The AB and BC style distractor bodies are offered either with or without a universal joint attached on the activation end of the distractor body. The universal joint aids in the attachment of activation arms. All of the distractor bodies are 3.4 mm in diameter and are available in various lengths from 1530 mm.

The system includes removable activation arms, which are available in various lengths in a rigid or flexible design (Fig 5). The extension arms allow the devices point of activation to be located away from the distractor body to an area (either intraoral or percutaneous port) that is easily accessible by the activation instrument.

The extension arms can be removed once the distraction phase is completed without the need for a second surgical procedure by disengaging the outer sleeve from the inner sleeve using a removal instrument. The distractor can then be buried in the soft tissue. The possibility of inflammation or infection at the transcutaneous or transmucosal portal will be reduced, as is the social inconvenience caused by protusion of the extension arm.

Steps of a normal placement procedure are summarized as follows:


  • Standard surgical incision (intraoral or submandibular)
  • Assembly and fitting of the distractor
  • Standard surgical osteotomy and bone mobilization
  • Fixation of the distractor
  • Verify bone translation via device activation
  • Standard surgical closure

The patient activation screwdriver mates with the activation hex on the distractor or an extension arm. The bone is advanced by the patient in 0.70 mm increments for one full rotation with the AB distractor and in 0.35 mm increments for one full rotation with the BC distractor, in accordance with the rate of distraction (number of turns per day) prescribed by the surgeon. To remove the distractor a second surgical procedure is necessary.

The CMF distraction system offers multiple styles and sizes of footplates that fit either with the AB or the BC distractor bodies. The footplates are suitable for use on both sides of the mandible and are designed with different screw-hole orientations to appropriately conform to individual patient anatomy. The footplates are available in 1.5 mm and 2.0 mm sizes and utilize 1.5 mm and 2.0 mm titanium bone screws respectively, to attach the device to the bone (Fig 6a-b).

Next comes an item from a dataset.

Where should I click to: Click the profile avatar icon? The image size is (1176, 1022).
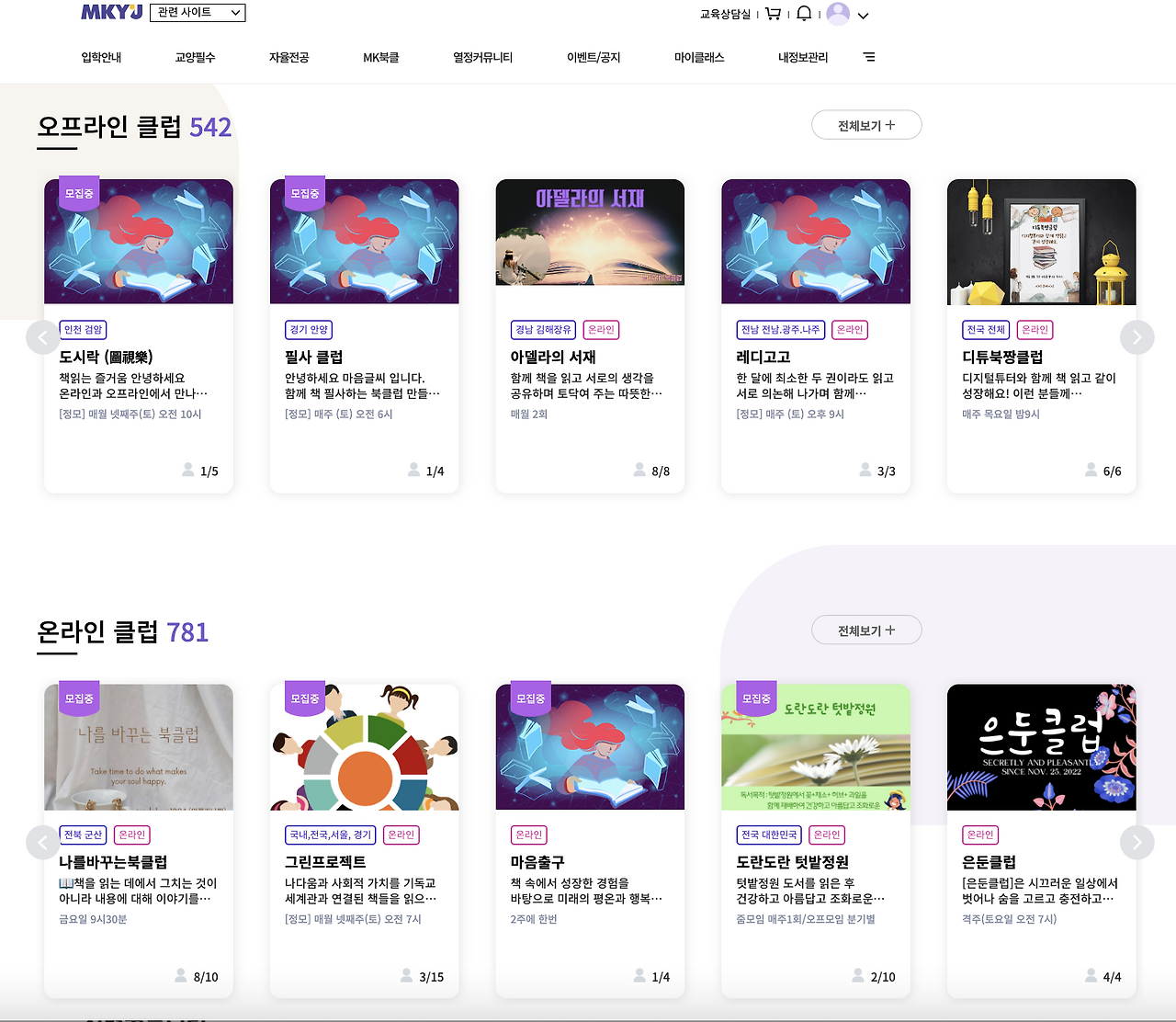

To treat patients aged 12 months or younger, the new pediatric craniofacial distraction system is recommended. It has been developed using the same concept and comprises of 1.0 mm and 1.3 mm sized footplates which accept the corresponding bone screws. Both systems are intended for single-use only.


New K-wires for multi-vector distractor

Furthermore, new extensions to the existing multi-vector distractor system have been developed. Now, additionally available calibrated 2.0 mm K-wires can be used to secure the device to the mandible and transmit force to move the bone. They serve as a visual guide to control insertion depth.